恐ろしいのは、惨状を隠そうともしないこと。
「何を、してるの」
「魔力の回収だよ、君も知ってるだろう? 《騎士》には魔力が必要だ」
当たり前に、イデアスは言う。
それは私達が生きるのに、食事をするのと同じだというように。
「アドールはもう歳だし、病弱だから。
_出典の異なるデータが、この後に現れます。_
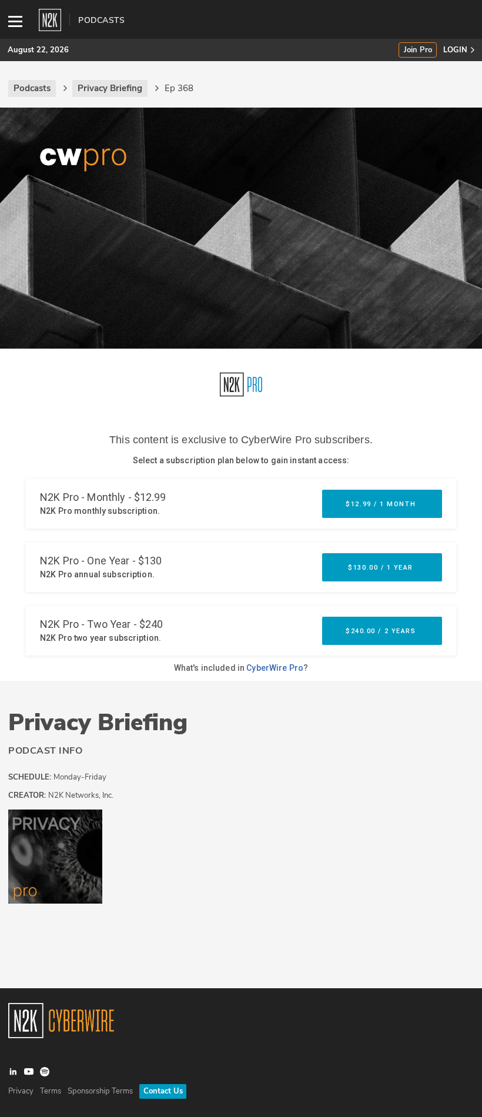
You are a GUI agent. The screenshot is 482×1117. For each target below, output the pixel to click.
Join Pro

できる限り自分で賄おうと思ってるんだよね」
彼の言う通り、《騎士》が存在するには魔力が必要だ。
だからイデアスの主張は正しい、けれど。
「まあ他にもやりたいことがあるんだ、それにも必要だしね」
(おじいちゃんに、魔力を譲渡しようとしている?)
怖くて声は出ないけれど、頭をなんとか働かせる。
おじいちゃんの病は魔力欠乏だから、彼が魔力を補填しようとしているのは分かった。
(けれどどんな方法であっても、《騎士》から魔力の補填はできないはず)
魔力を誰かに与えるのは、《契約者》だけが使える能力。
《騎士》は魔力を使うだけ、自身の魔力補給もできないと授業で聞いていた。
だからこの惨劇にも意味はないはずなのに。
(それでもまだ、諦めきれないのかな)
蹂躙した他の《騎士》に見向きもしないで、イデアスはこちらに歩いてくる。
遠くから見ている人もいるが、誰も止めようとはしない。
(もし私が彼らでも同じ行動をするから、責められないけど)
イデアスに関われば、どんな目に遭わされるか分からない。
だから私は、一人で彼と会話しなければならなかった。
「君はできる限り傷つけないようにしたいんだ、この世界にもう一度召喚してくれたんだし」
イデアスが、私の目の前に立つ。
けれど私は恐怖を感じながらも、逃げることも目を逸らすこともできなかった。
「あぁ、それとこれは手放しちゃだめだよ」
(動、けない)
涙がにじむ恐怖を感じながら、それでもこの場所を離れられない。
足が地面に張りついて、動くことができなかった。
(魔法を使われているわけじゃない)
脅されているわけでもない。
けれど他者を害する眼が、私から自由を奪っていた。
「とっても大事なものなんだから」
そっと、大きな両手で私の手を握る。
そこから恐怖が伝わって、背中がぶるりと震えた。
けれど同時に、馴染みのある重みを手に感じ取る。
(彼の、《台本》?)
離された手を見てみると、そこには昨日譲渡したはずの《台本》が握られていた。
「じゃあね」
その一言を残して、イデアスは私の前から姿を消した。
忽然と、惨劇と恐怖を残して。
そしてイデアスが完全にいなくなったのを認識して、私の体は地面に座り込む。
――何だ、あれは。
止まりかけていた心臓が、今になって音を立てて波打つ。
だって彼は私の《騎士》どころか、聞いていたものともずいぶん違う。
(あれが私の理想? 違う、そんなわけない)
今までは私に従わないだけで、でもそれだけだと思っていた。
おじいちゃんの《騎士》で、おじいちゃんだけに寄り添う存在。
どういうわけか、私に喚ばれてしまったもの。
(じゃあ、私は何を召喚したの?)
この疑問は、口に出していない。
けれど口に出したところで、答えられる人がいるとも思えなかった。